WS 1.7: Modelling Uncertain Concrete Strength¶

CEGM1000 MUDE: Week 1.7. Due: October 16, 2024.

Assessing the uncertainties in the compressive strength of the produced concrete is key for the safety of infrastructures and buildings. However, a lot of boundary conditions influence the final resistance of the concrete, such the cement content, the environmental temperature or the age of the concrete. Probabilistic tools can be applied to model this uncertainty. In this workshop, you will work with a dataset of observations of the compressive strength of concrete (you can read more about the dataset here).

The goal of this project is:

Choose a reasonable distribution function for the concrete compressive strength analyzing the statistics of the observations.
Fit the chosen distributions by moments.
Assess the fit computing probabilities analytically.
Assess the fit using goodness of fit techniques and computer code.

The project will be divided into 3 parts: 1) data analysis, 2) pen and paper stuff (math practice!), and 3) programming.

In [1]:

import numpy as np
import matplotlib.pyplot as plt
import pandas as pd

from scipy import stats 
from math import ceil, trunc

plt.rcParams.update({'font.size': 14})

Part 1: Explore the data¶

First step in the analysis is exploring the data, visually and through its statistics.

In [ ]:

# Import
data = np.genfromtxt('dataset_concrete.csv', delimiter=",", skip_header=True)

# Clean
data = data[~np.isnan(data)]

# plot time series
plt.figure(figsize=(10, 6))
plt.plot(data,'ok')
plt.xlabel('# observation')
plt.ylabel('Concrete compressive strength [MPa]')
plt.grid()

weights = 5*np.ones(len(data))
plt.hist(data, orientation='horizontal', weights=weights, color='lightblue', rwidth=0.9)

In the figure above, you can see all the observations of concrete compressive strength. You can see that there is no clear pattern in the observations. Let's see how the statistics look like!

In [ ]:

# Statistics

df_describe = pd.DataFrame(data)
df_describe.describe()

Task 1.1: Using ONLY the statistics calculated in the previous lines:

Choose an appropriate distribution to model the data between the following: (1) Gumbel, (2) Uniform, and (3) Gaussian.

Justiy your choice.

Your answer here.

Solution:

Gumbel.
Uniform and Gaussian distributions are symmetric so they are not appropriate to model the observations.

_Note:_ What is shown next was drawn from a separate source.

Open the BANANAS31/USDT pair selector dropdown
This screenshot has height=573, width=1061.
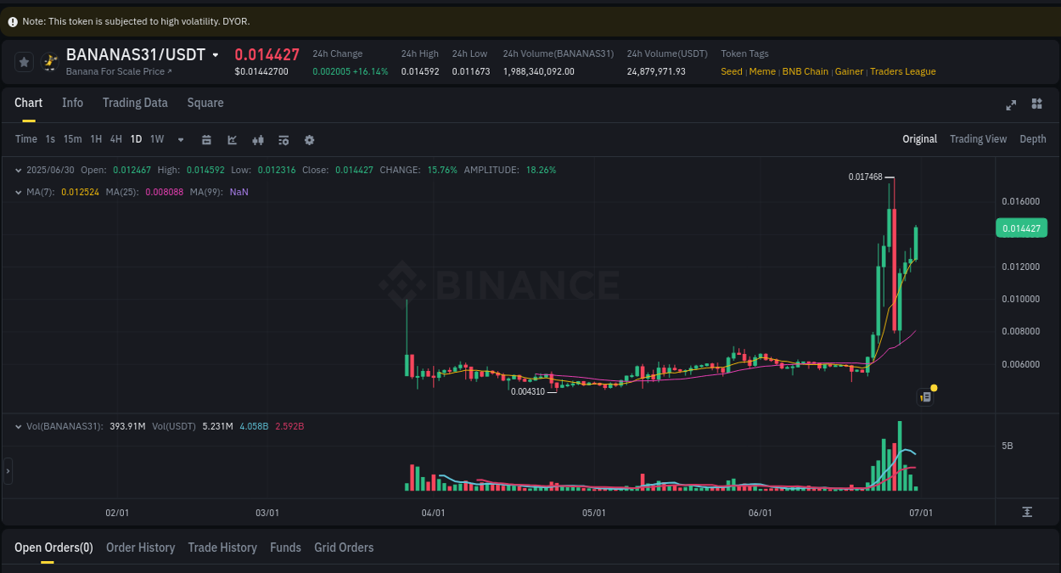click(215, 53)
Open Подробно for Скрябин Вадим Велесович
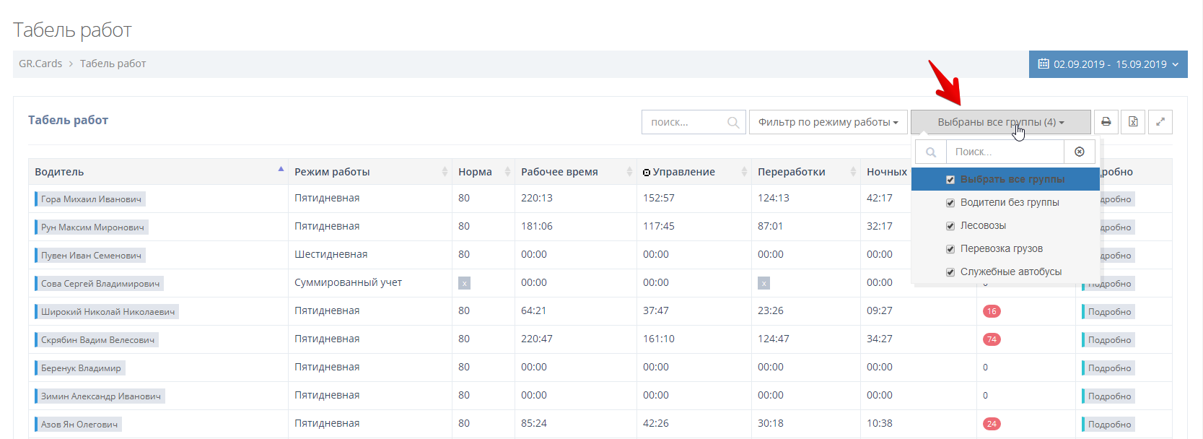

We can see it by computing the difference between the minimum value and the P50% and between the maximum value and P50%. $d_{min, 50}= 33.87-2.33 = 31.54 < d_{max, 50} = 82.60 - 33.87 = 48.72$.

Part 2: Use pen and paper!¶

Once you have selected the appropriate distribution, you are going to fit it by moments manually and check the fit by computing some probabilities analytically. Remember that you have all the information you need in the textbook. Do not use any computer code for this section, you have to do in with pen and paper. You can use the notebook as a calculator.

Task 2.1: Fit the selected distribution by moments.

Your answer here.

Solution: Fitting by moments a distribution implies equating the moments of the observations to those of the parametric distribution. Applying then the expressions of the mean and variance of the Gumbel distribution we obtain:

$ \mathbb{V}ar(X) = \cfrac{\pi^2}{6} \beta^2 \to \beta = \sqrt{\cfrac{6\mathbb{V}ar(X)}{\pi^2}}=\sqrt{\cfrac{6 \cdot 16.797^2}{\pi^2}}= 13.097 $

$ \mathbb{E}(X) = \mu + \lambda \beta \to \mu = \mathbb{E}(X) - \lambda \beta = 35.724 - 0.577 \cdot 13.097 = 28.167 $

We can now check the fit by computing manually some probabilities from the fitted distribution and comparing them with the empirical ones.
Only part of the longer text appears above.